Üniversite öğrencileriyle yapılan bir araştırmaya göre, helikopter ebeveynlere sahip olan çocuklarda daha yüksek anksiyete ve depresyon görülüyor ve bu çocuklar hayattan daha az tatmin duyuyorlar. Helikopter ebeveynlere sahip olan üniversite öğrencileri kendilerini yetersiz ve yeteneksiz görüyorlar. Başka bir araştırma ise yine üniversite öğrencilerinin kendi öz güvenlerini artıracak aktiviteleri keyif verecek aktivitelere (seks yapmak, içki içmek, şeker tüketmek) dahi tercih ettiklerini gösteriyor.
Çaresiz ve yetersiz hissetme
Bu çocukların ebeveynlerinden gördükleri şefkatin başarıya ve kendilerine çizilen yolu takip etmeye odaklı bir şefkat olduğu değerlendirildiğinde bu sonuç şaşırtıcı değil. Üstelik bu kadar koşullu gösterilen sevgi, çocuklara uzun vadede zarar da veriyor. Ebeveynleri tarafından "matematikten 90 aldığı için", "komşuların yanında düzgün davrandığı için", "annesini üzmediği için" sevilen ve övülen çocuklar, bunları sağlayamadıklarında sevgisiz ve ilgisiz kalmış gibi hissedebiliyorlar.

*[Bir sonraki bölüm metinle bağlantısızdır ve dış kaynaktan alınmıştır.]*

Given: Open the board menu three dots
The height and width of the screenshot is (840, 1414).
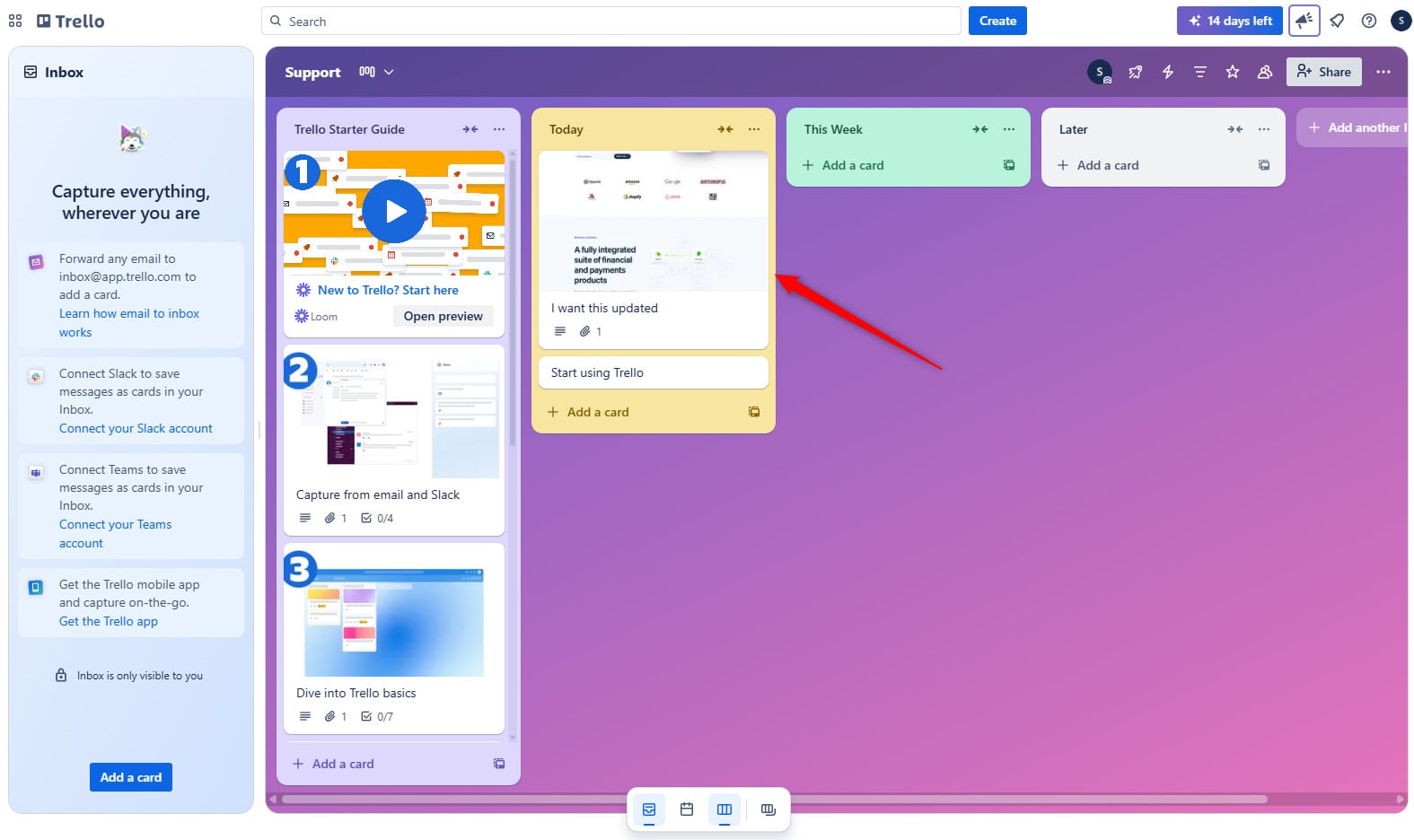Looking at the screenshot, I should (x=1383, y=72).
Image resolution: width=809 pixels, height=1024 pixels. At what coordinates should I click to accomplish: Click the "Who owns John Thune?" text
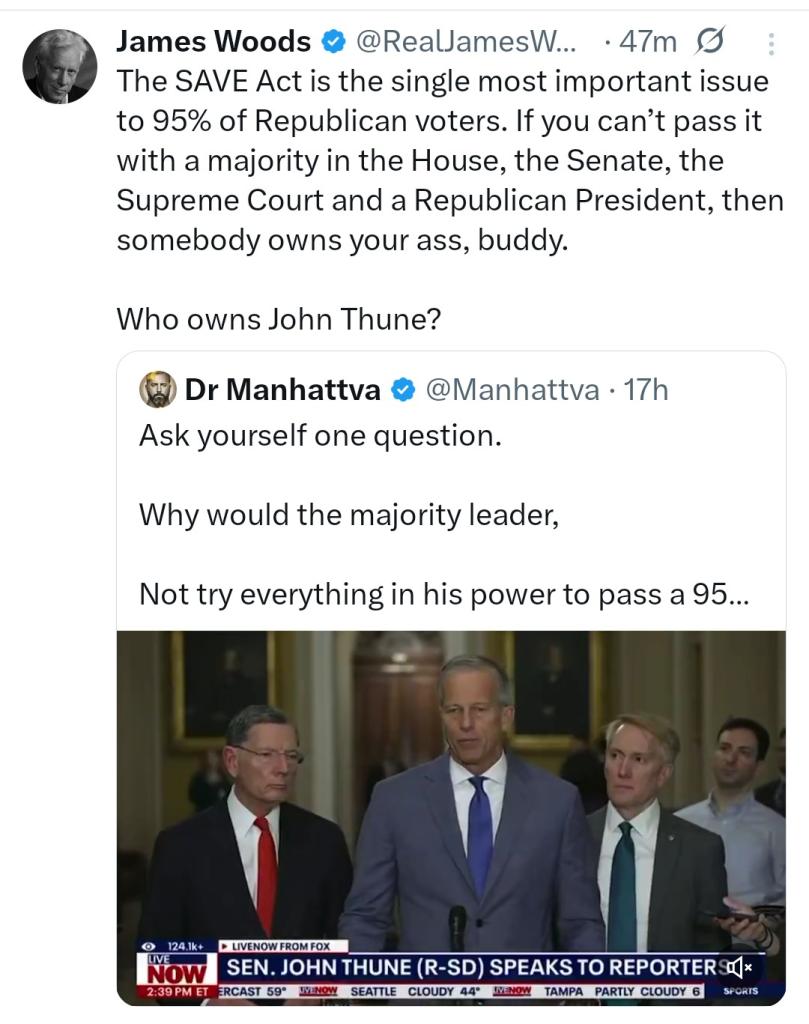(279, 319)
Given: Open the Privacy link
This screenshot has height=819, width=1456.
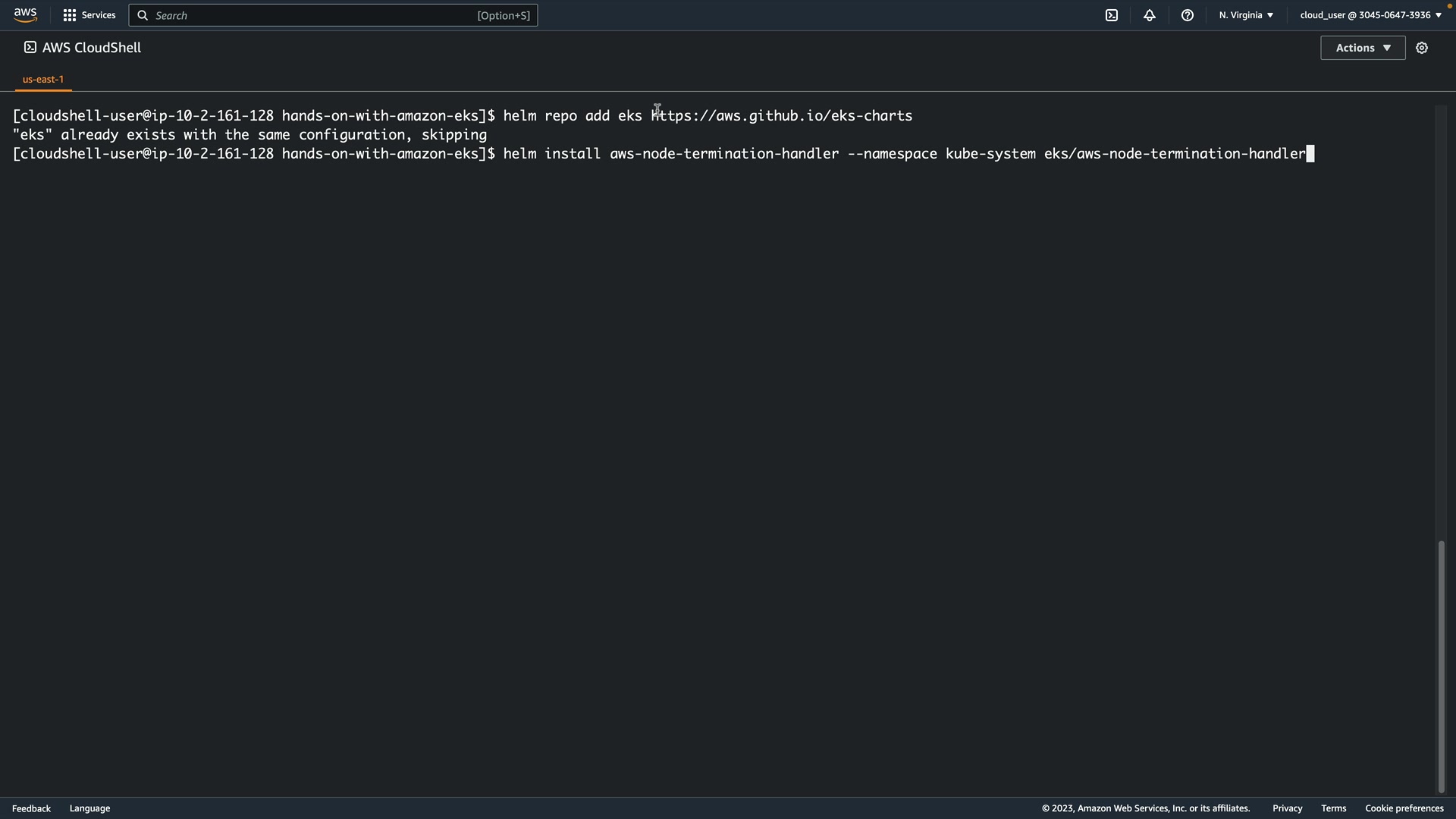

Bütün bu araştırmalardan çıkarılan sonuç ise şu: Bu şekilde yetiştirilen çocuklar belki akademik olarak daha başarılı olabilirler, ama kendilerini hayatta daha çaresiz ve yetersiz hissediyorlar. Ebeveynlerin, çocukların hayatlarındaki yerlerini sağlam bir şekilde korurken bunu sevecen ve sıcak bir şekilde ve doğru sınırlar içerisinde yapmaya özen göstermeleri; kendi benliklerini tam olarak oluşturabilen mutlu, başarılı, güçlü ve bağımsız bireyler yetiştirmeyi mümkün kılıyor.